----- AVAILABLE DATA -----

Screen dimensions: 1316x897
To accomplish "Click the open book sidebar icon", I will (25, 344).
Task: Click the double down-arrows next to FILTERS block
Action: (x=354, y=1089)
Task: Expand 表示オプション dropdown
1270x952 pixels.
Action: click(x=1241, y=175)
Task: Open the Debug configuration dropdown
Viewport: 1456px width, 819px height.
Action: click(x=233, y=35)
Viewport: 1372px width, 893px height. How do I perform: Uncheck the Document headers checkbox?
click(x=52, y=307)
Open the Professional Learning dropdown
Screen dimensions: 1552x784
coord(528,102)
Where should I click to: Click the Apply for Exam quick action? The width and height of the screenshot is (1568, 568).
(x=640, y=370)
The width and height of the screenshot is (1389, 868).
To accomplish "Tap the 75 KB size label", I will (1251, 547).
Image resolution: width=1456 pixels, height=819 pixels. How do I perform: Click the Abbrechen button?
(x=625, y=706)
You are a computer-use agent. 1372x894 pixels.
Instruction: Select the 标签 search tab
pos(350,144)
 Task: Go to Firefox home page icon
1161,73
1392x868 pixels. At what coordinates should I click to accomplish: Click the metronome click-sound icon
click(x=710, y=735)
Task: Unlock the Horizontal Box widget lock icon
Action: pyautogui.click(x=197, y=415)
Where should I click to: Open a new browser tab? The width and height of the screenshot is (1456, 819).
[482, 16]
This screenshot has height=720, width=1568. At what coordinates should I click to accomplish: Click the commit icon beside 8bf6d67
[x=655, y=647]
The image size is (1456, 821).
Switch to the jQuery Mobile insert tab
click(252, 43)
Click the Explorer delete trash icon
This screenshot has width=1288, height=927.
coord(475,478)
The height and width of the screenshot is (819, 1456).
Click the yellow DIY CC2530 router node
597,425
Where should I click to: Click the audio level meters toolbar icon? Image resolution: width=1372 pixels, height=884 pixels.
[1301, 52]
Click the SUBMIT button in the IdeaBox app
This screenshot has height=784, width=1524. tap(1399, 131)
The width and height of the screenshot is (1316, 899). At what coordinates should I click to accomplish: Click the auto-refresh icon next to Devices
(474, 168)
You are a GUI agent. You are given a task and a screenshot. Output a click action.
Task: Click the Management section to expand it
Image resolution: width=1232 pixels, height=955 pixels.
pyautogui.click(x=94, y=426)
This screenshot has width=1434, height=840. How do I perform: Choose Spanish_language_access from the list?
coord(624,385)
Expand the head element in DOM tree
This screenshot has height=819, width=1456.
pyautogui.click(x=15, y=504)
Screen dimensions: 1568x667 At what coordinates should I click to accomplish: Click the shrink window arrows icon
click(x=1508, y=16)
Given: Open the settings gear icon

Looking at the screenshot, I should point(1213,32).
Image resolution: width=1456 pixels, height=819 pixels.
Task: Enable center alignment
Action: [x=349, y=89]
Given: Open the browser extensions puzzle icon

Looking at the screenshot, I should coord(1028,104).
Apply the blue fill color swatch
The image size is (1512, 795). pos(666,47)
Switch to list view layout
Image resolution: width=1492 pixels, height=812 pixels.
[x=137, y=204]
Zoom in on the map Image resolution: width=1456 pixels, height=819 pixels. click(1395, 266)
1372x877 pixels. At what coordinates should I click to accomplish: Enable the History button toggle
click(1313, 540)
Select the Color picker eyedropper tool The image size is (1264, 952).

-----

**WORK ITEM**
Every line of the listing that includes the word "dropdown" belongs in the answer.

**TASK RESULT**
Task: Expand 表示オプション dropdown
Task: Open the Debug configuration dropdown
Open the Professional Learning dropdown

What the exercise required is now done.